26. Worked example: read-your-writes consistency on a primary/replica setup

When you write to primary and immediately read from replica, the replica may not have caught up. Common workarounds:

  • Read from primary for "fresh-required" reads.
  • Use a wait_for_lsn mechanism (Postgres pg_wait_for_subscription_lag or similar).
  • Tag conns by "freshness window" and route accordingly.

Implementation sketch:

type DBs struct {
    primary *sql.DB
    replica *sql.DB
}

type Reader interface {
    QueryRowContext(ctx context.Context, q string, args ...any) *sql.Row
    QueryContext(ctx context.Context, q string, args ...any) (*sql.Rows, error)
}

type freshness int

const (
    EventualOK freshness = iota
    FreshRequired
)

func (d *DBs) Reader(f freshness) Reader {
    if f == FreshRequired {
        return d.primary
    }
    return d.replica
}

// In handler:
user, err := repo.GetUser(ctx, d.Reader(EventualOK), userID)
// After a write:
_, err = repo.UpdateUser(ctx, d.primary, userID, newName)
// Read-your-writes requires fresh:
user, err = repo.GetUser(ctx, d.Reader(FreshRequired), userID)

Both *sql.DB instances have their own pools, ConnMaxLifetime, etc. They are configured independently as in Section 3.3.

Pool-relevant insight: a primary that takes most of the write traffic and a replica that takes most read traffic will have very different pool dynamics. The replica's pool spends more time idle on connect (reads are usually short), so set ConnMaxIdleTime longer there. The primary's pool spends time in active checkout; set ConnMaxIdleTime lower to keep state fresh.


27. Antipatterns checklist

A list to grep your codebase for. Each item is a bug magnet.

27.1 sql.Open followed by no Ping

db, _ := sql.Open("pgx", dsn)
// no Ping
// First query in handler is now the first thing that exercises the DSN.
// If the DSN is wrong, you discover it under user load.

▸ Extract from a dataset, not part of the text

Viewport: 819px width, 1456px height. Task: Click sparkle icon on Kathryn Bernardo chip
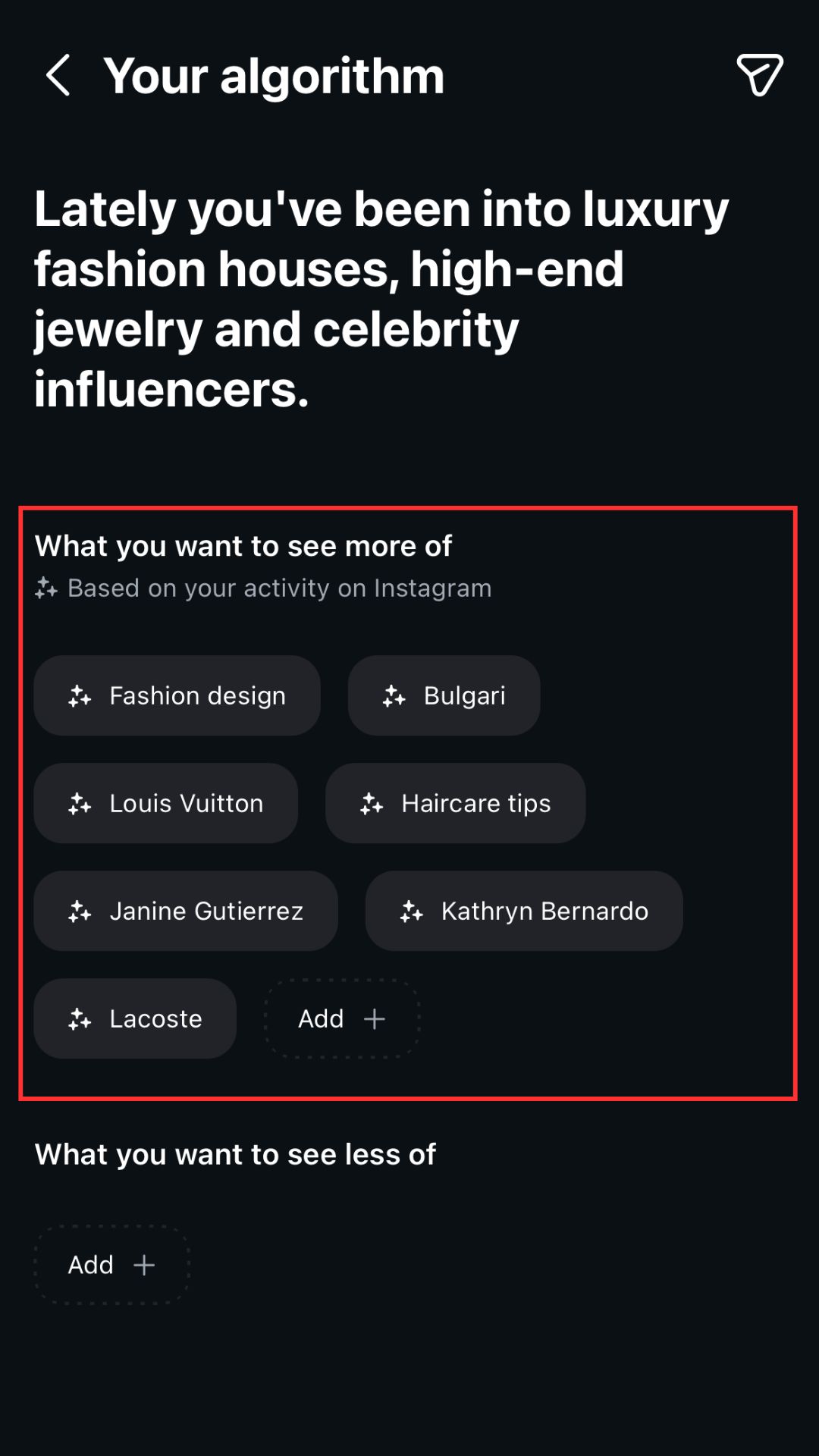(x=412, y=912)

Fix: always db.PingContext(ctx) at startup, fail fast.

27.2 Default pool sizes in production

db, _ := sql.Open(...)
// MaxOpenConns = 0 (unlimited)
// MaxIdleConns = 2

Unlimited MaxOpenConns will happily exceed the DB's max_connections under load, leading to "too many connections" errors. MaxIdleConns = 2 will churn conns. Always set both.

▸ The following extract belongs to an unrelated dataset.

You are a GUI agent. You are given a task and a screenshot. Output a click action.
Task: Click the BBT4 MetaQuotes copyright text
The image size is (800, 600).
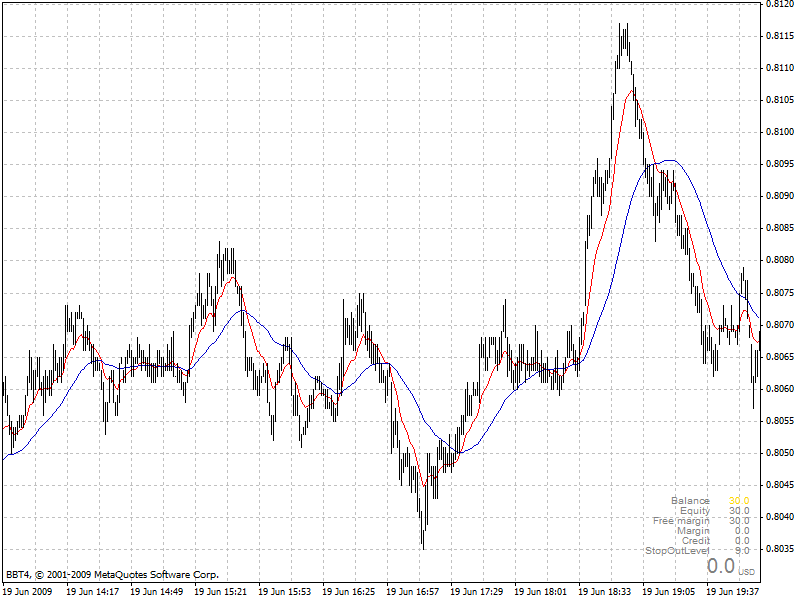coord(112,574)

27.3 Setting MaxOpenConns once at startup with hardcoded value

db.SetMaxOpenConns(50)

50 is wrong for some pod count, right for others. Read from config that scales with deployment size:

podCount := mustGetenv("DEPLOYMENT_REPLICAS")
dbMax := mustGetenv("DB_MAX_CONNECTIONS")
budget := (dbMax - reservations) / podCount
db.SetMaxOpenConns(budget - headroom)

27.4 Ignoring rows.Err() after the loop

for rows.Next() {
    // ...
}
// did NOT check rows.Err()

If Next() returns false because of an error (network blip, server error mid-stream), the loop exits silently. Always:

if err := rows.Err(); err != nil {
    return fmt.Errorf("iterate: %w", err)
}

27.5 db.Begin() without ctx

tx, err := db.Begin()
// equivalent to db.BeginTx(context.Background(), nil)
// No deadline, no cancellation.

db.Begin should be considered deprecated for new code. Always BeginTx(ctx, &sql.TxOptions{...}).

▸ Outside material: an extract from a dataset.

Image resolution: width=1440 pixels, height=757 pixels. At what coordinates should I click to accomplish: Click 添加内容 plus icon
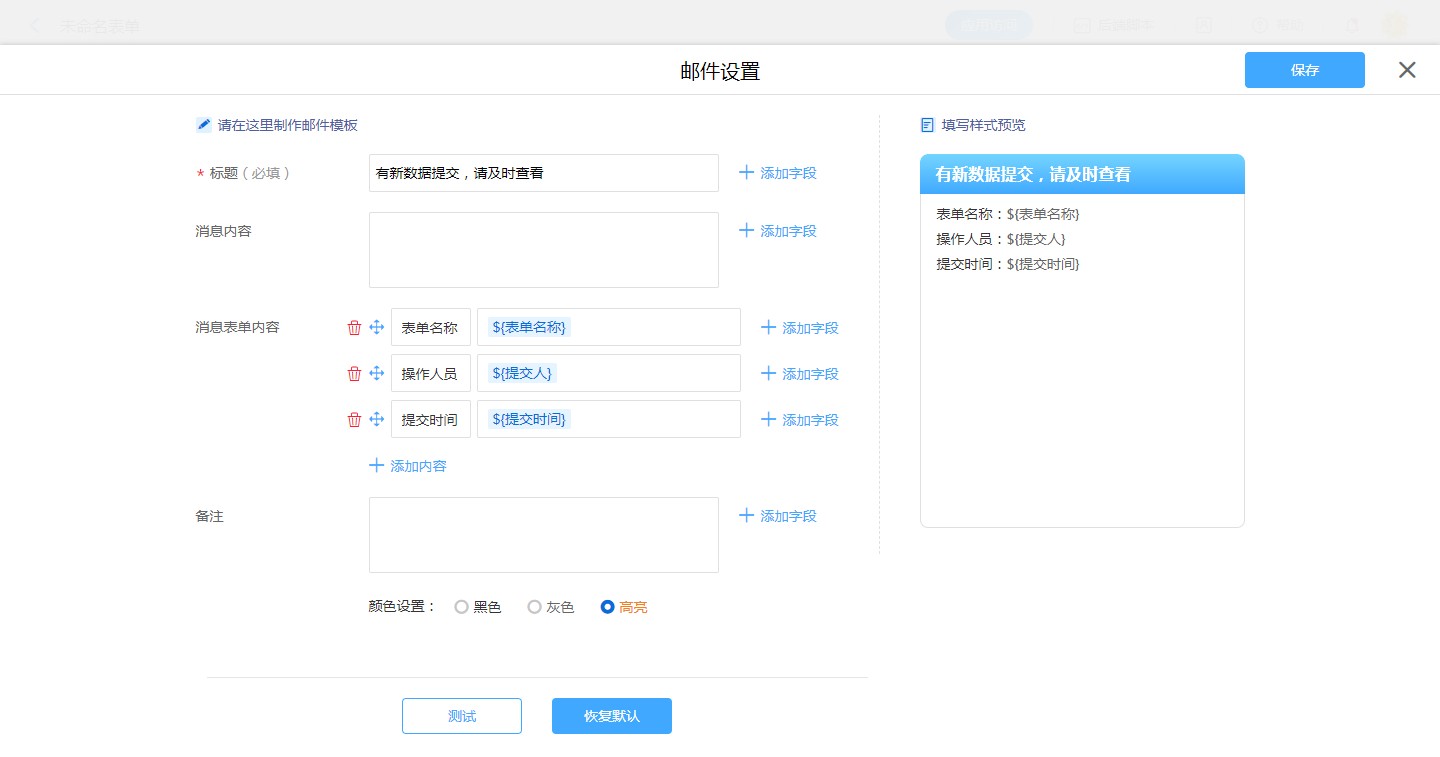pos(377,466)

27.6 Conn in a long-lived goroutine

go func() {
    conn, _ := db.Conn(context.Background())
    for range time.Tick(time.Hour) {
        conn.ExecContext(context.Background(), "...")
    }
}()

That conn is pinned forever. The pool effectively has MaxOpenConns - 1 usable conns. If you need a long-lived dedicated conn for LISTEN or similar, open a separate *sql.DB for that purpose, with MaxOpenConns = 1, so it doesn't steal from your main pool.

27.7 Stmt.Close() in a hot path

stmt, _ := db.PrepareContext(ctx, q)
defer stmt.Close() // good if stmt is one-shot
// But: if you call this on every request, you're preparing per request.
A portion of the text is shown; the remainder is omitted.